The Tribunal also considered the Code of Practice in considering the matter. Chapter Four paragraph 10 states that a factor is a complex factor if “it has, or is likely to have a significant adverse effect on the school education of the child or young person.”  When considering ‘significant adverse effect’ the Tribunal considered paragraph 11 under the heading “Disability or health.”  The Tribunal consider the visual impairment of the child is a barrier to the child’s Learning and development which require “measures to be put in place if the child and young person is to benefit from school education.”


The Tribunal were therefore satisfied that the child fulfilled the requirements of Section 2 (a), (b) and (c) of the Act.


The Tribunal considered the requirement of “significant additional support” in Section 2(d) of the Act,   together with the guidance provided within the Code of Practice at Chapter Four, paragraphs 15, 16, 17 and 18 and the Flow Chart on page 53.


“Significant additional support” is not defined in the Act.  The Tribunal understand that it is not possible to generalise as to what should be qualify as significant and that consideration must be given to the circumstances in individual cases.


The Tribunal note that in paragraph 15 of the Code of Practice it states that “These additional support needs must also require the provision of significant additional support from an education authority, and either the local authority exercising their functions other than education (e.g. social work services)

and/or one or more appropriate agency/agencies, within the meaning of the Act and associated Regulations. “


The Flow Chart on page 53 asks the question:


          “Do these needs require significant additional support to be provided, by the education authority exercising their education functions as well as by one or more appropriate agencies and/or the authority in discharging their functions other than education?”


Paragraph 16 of the Code of Practice further states that “Judgements about significance have to be made taking account of the frequency, nature and intensity of the support, and the extent to which that support is necessary for the achievement of the educational objectives which will be included in the plan.”


The Tribunal are not satisfied that significant additional support is currently required for the child’s additional support needs from, either the education authority in the exercise of any of their other functions as well as in the exercise of their functions relating to education, or, by one or more appropriate agencies, as well as by the education authority themselves.
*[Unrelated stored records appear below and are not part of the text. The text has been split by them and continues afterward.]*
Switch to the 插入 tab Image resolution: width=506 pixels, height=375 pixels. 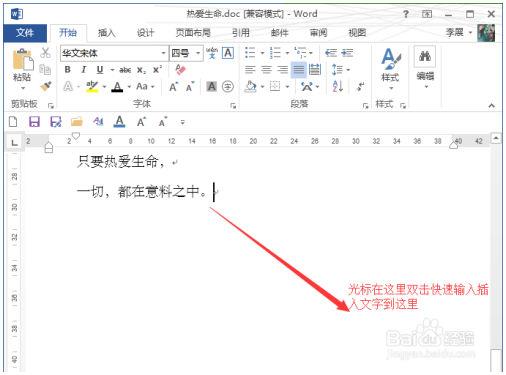point(106,33)
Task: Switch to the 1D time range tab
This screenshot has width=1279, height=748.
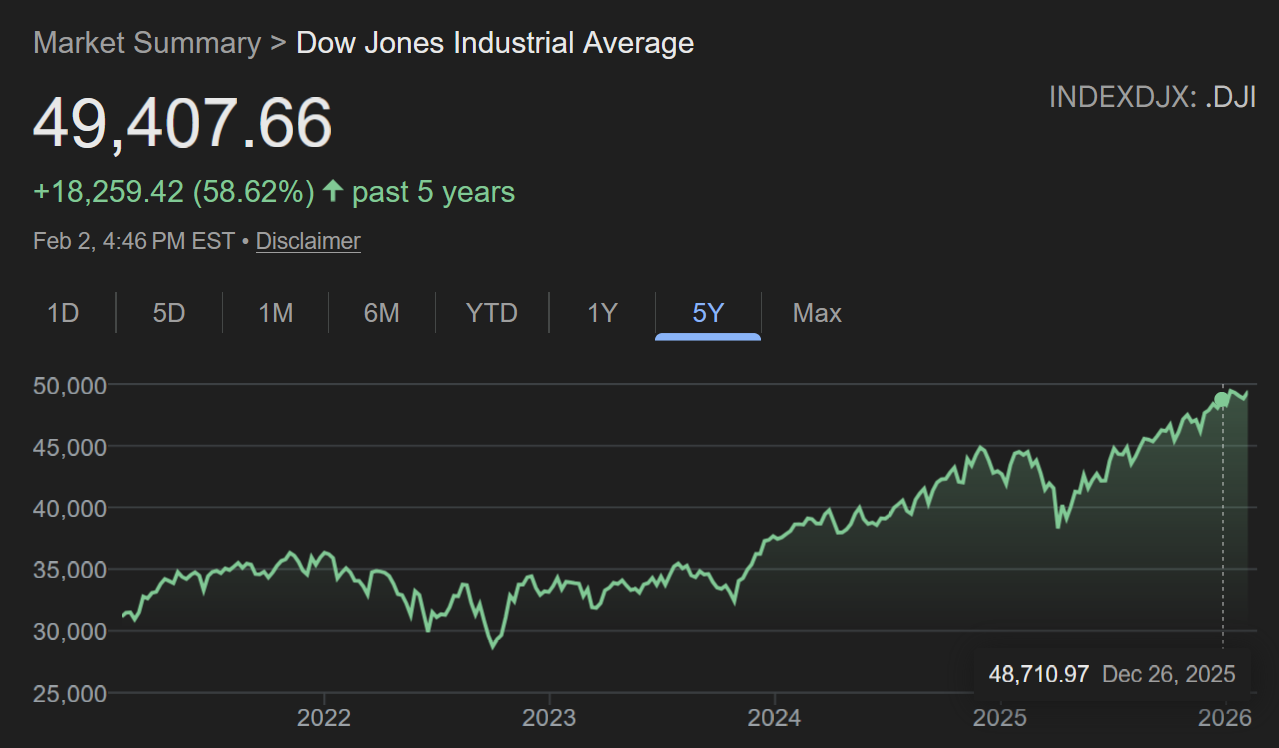Action: (62, 313)
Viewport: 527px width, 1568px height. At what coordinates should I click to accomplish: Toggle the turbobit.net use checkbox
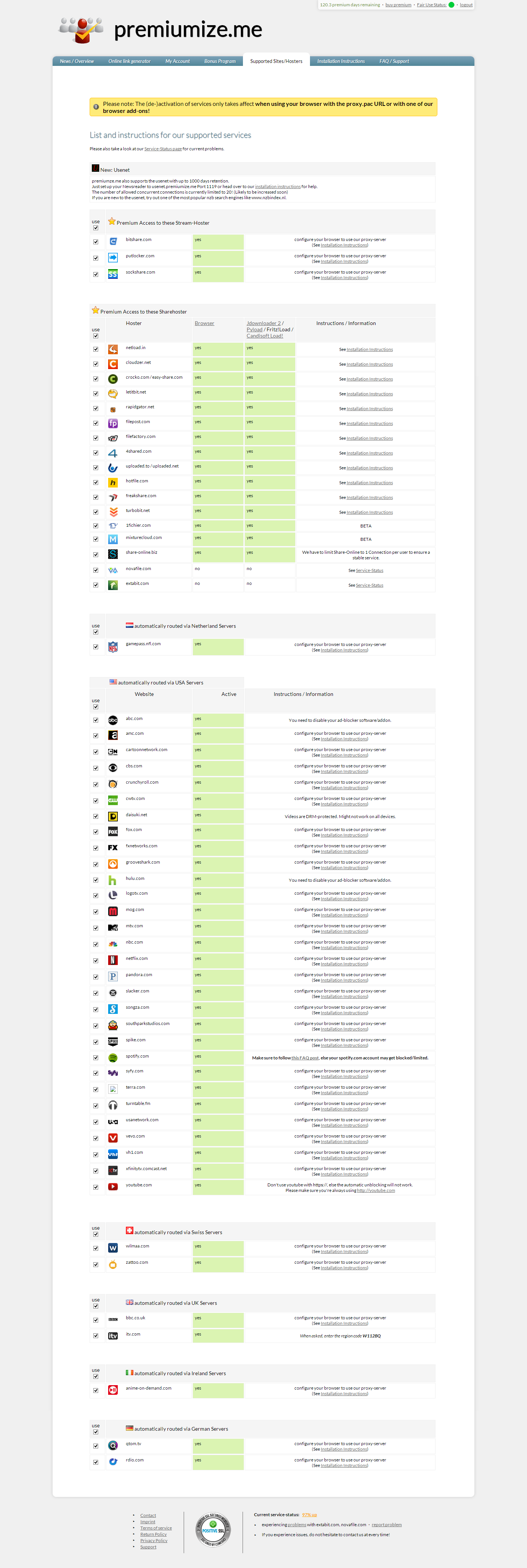point(96,513)
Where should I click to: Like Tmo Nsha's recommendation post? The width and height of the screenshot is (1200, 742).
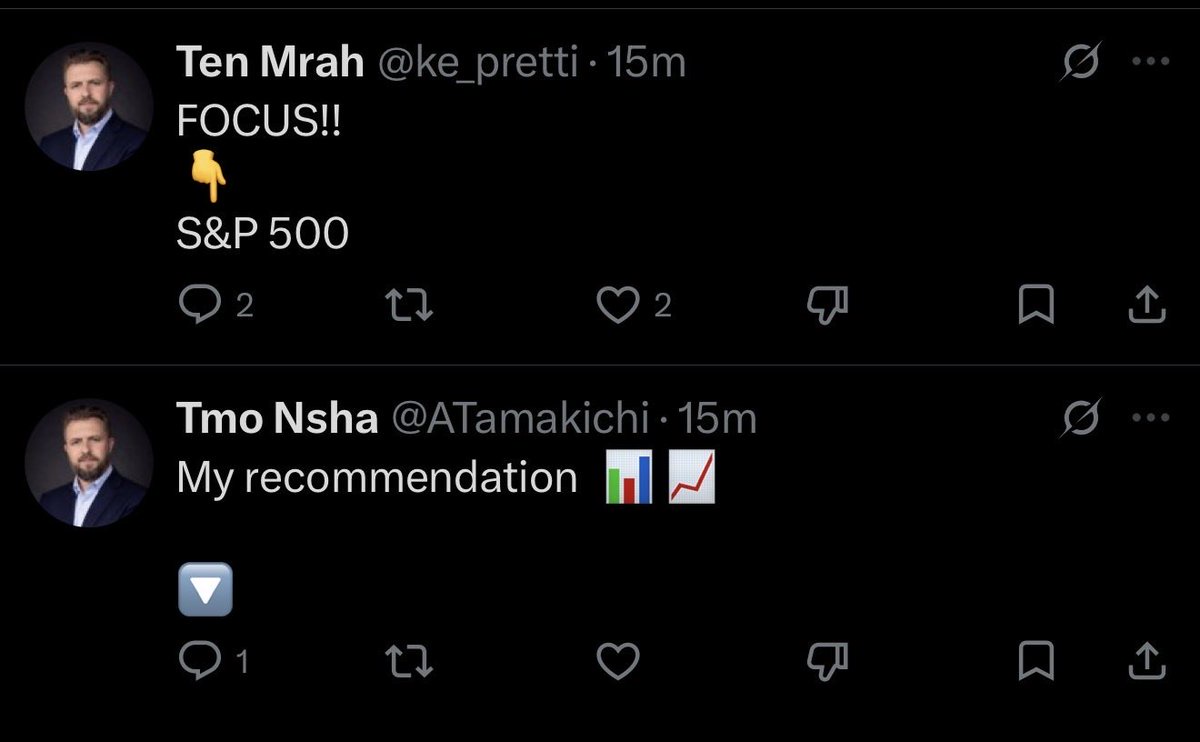point(617,660)
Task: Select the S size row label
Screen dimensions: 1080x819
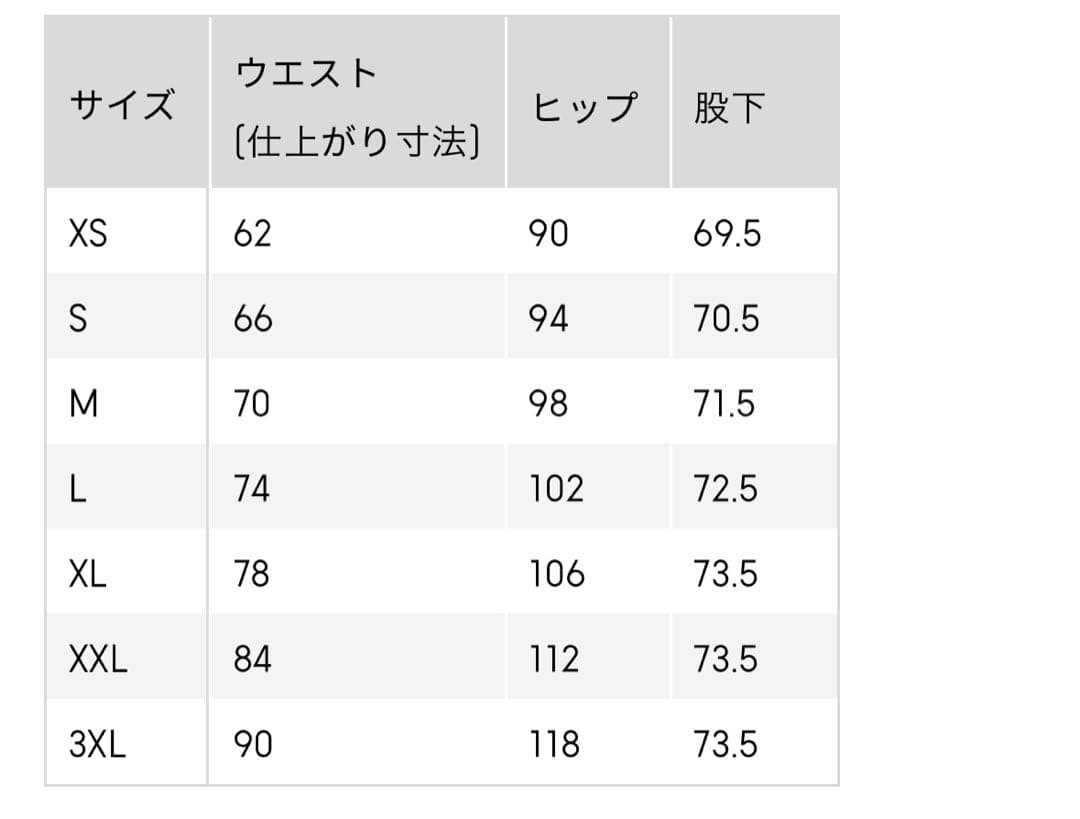Action: point(78,319)
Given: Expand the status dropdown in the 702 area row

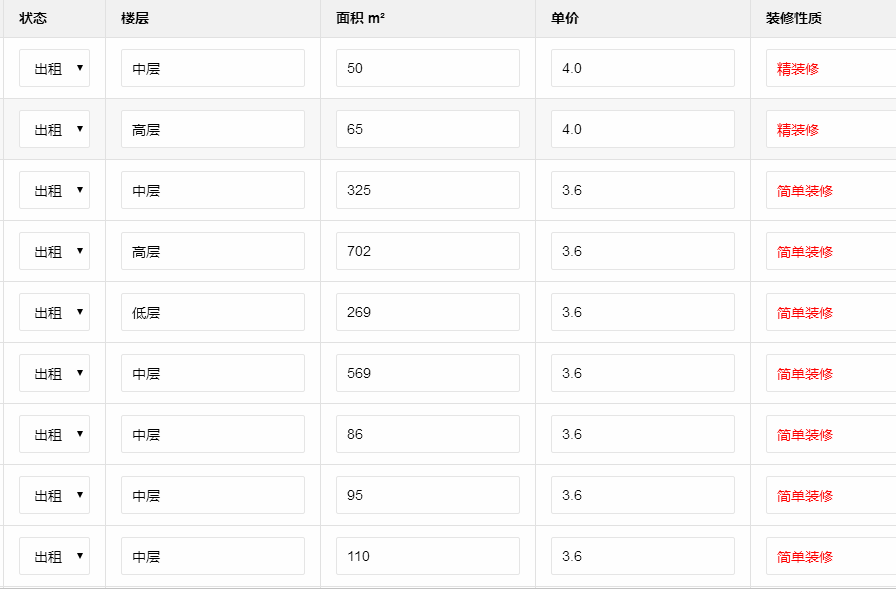Looking at the screenshot, I should [54, 251].
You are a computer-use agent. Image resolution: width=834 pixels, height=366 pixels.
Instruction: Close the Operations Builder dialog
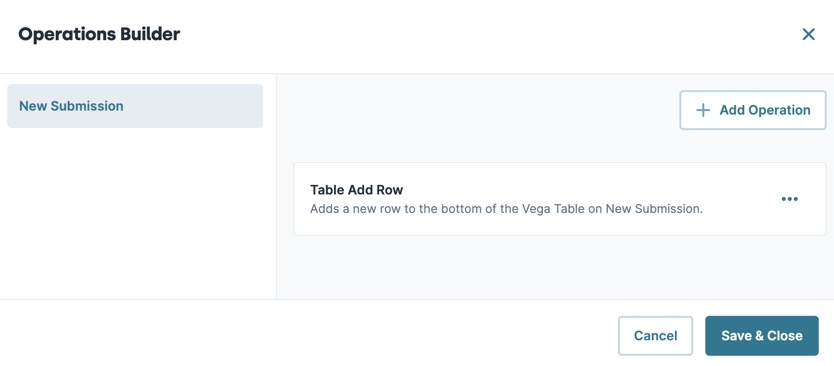coord(808,35)
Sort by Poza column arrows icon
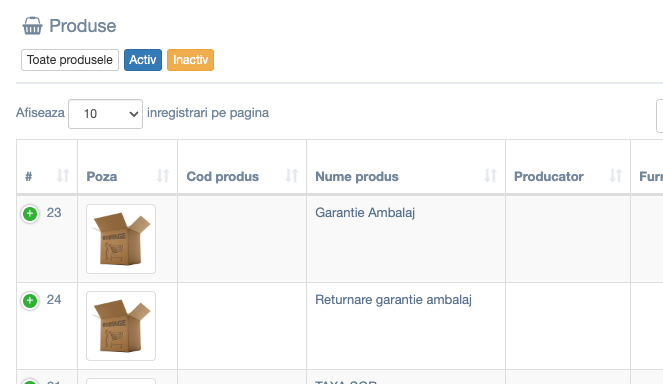Viewport: 663px width, 384px height. click(x=163, y=176)
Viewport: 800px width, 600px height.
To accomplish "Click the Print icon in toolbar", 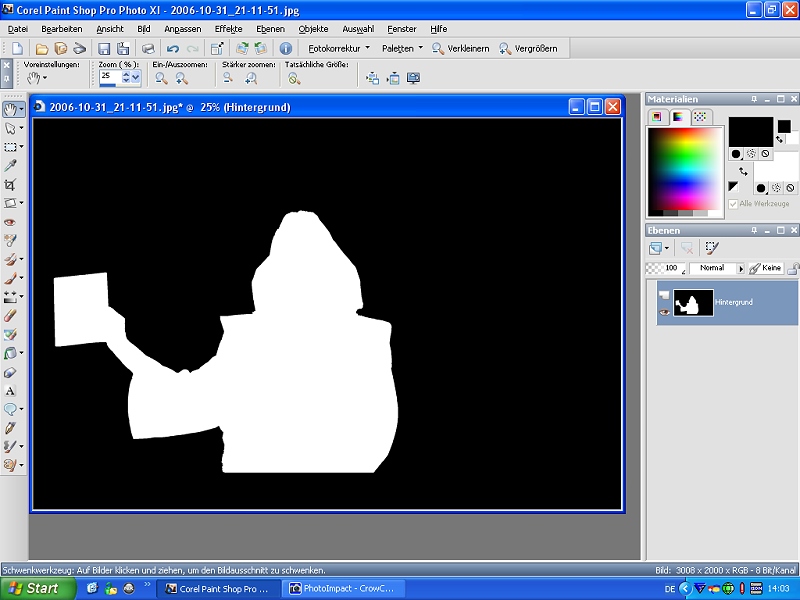I will pyautogui.click(x=148, y=48).
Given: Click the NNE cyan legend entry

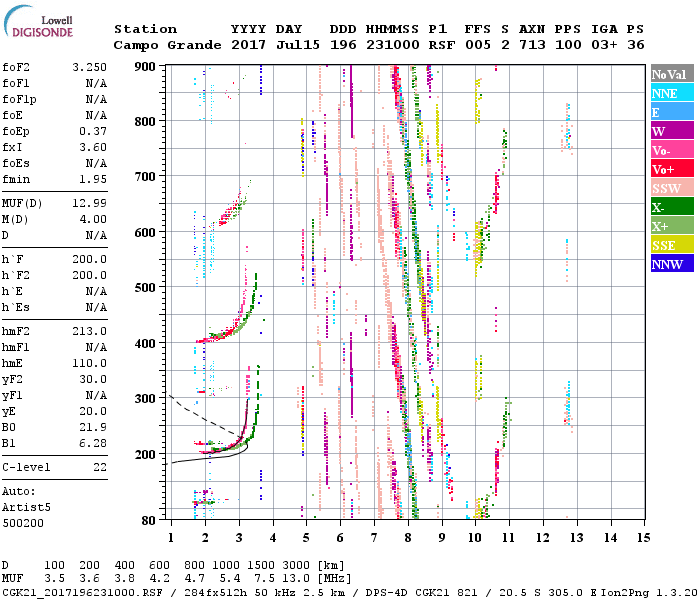Looking at the screenshot, I should coord(671,94).
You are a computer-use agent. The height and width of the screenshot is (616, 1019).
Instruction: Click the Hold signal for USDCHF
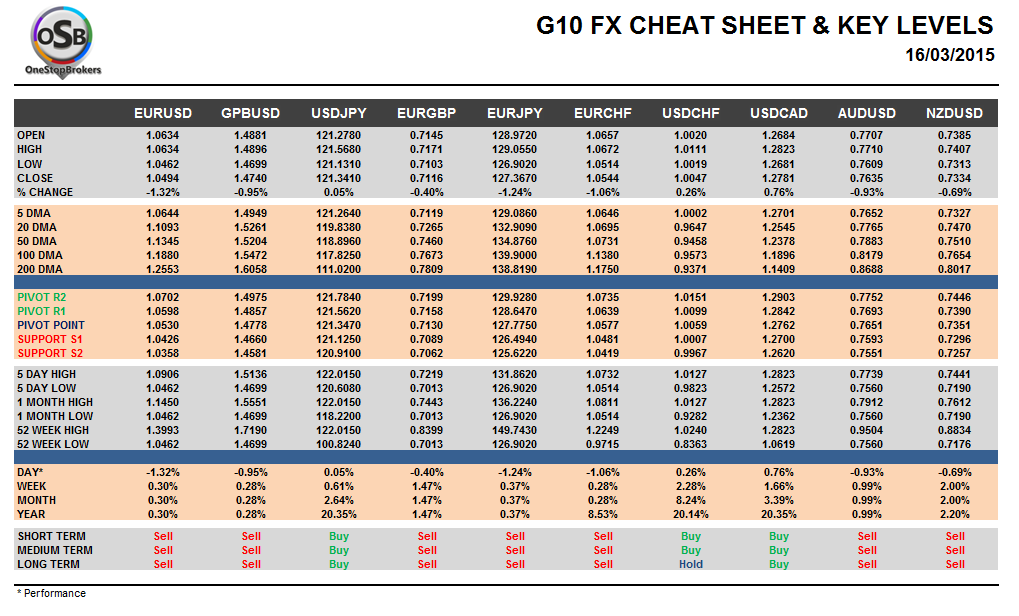(x=691, y=564)
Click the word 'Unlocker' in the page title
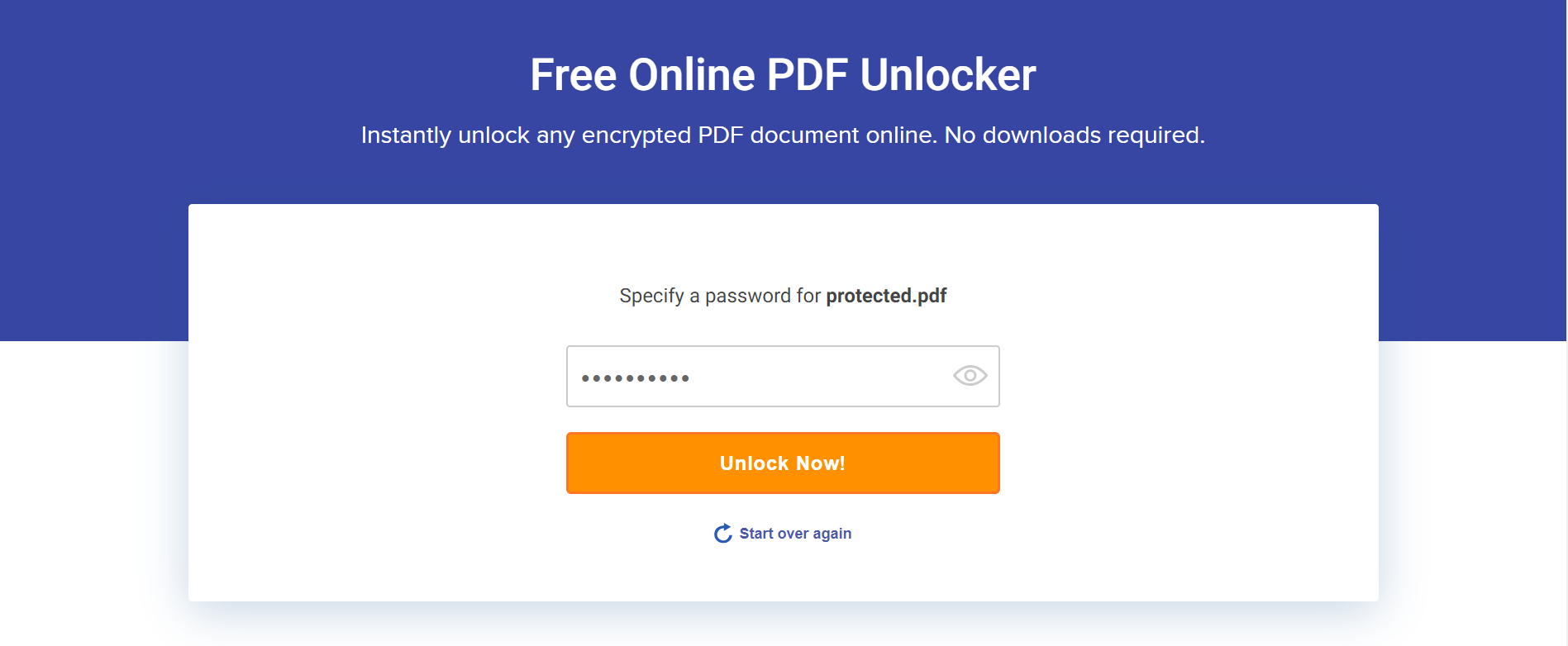 tap(948, 74)
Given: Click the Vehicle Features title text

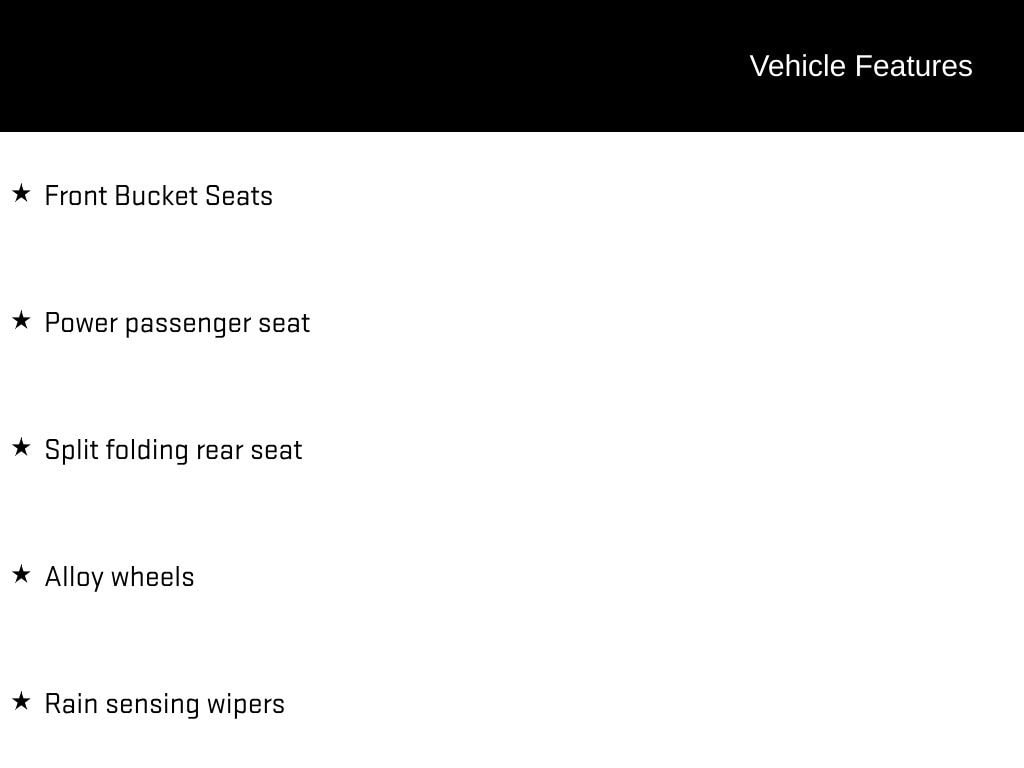Looking at the screenshot, I should 860,66.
We therefore are not satisfied, from the evidence before us today, that a co-ordinated support plan is currently required for the child


In respect of the refusal of the placing request we also considered Chapter 8 of the Code of Practice together with the Act. Paragraph 21 therein states that “if the Tribunal upholds the education authority’s decision that the child or young person does not require a co-ordinated support plan then the placing request appeal is returned to the appeal committee for determination.” Accordingly we return the decision to refuse the placing request to Appeal Committee for their determination.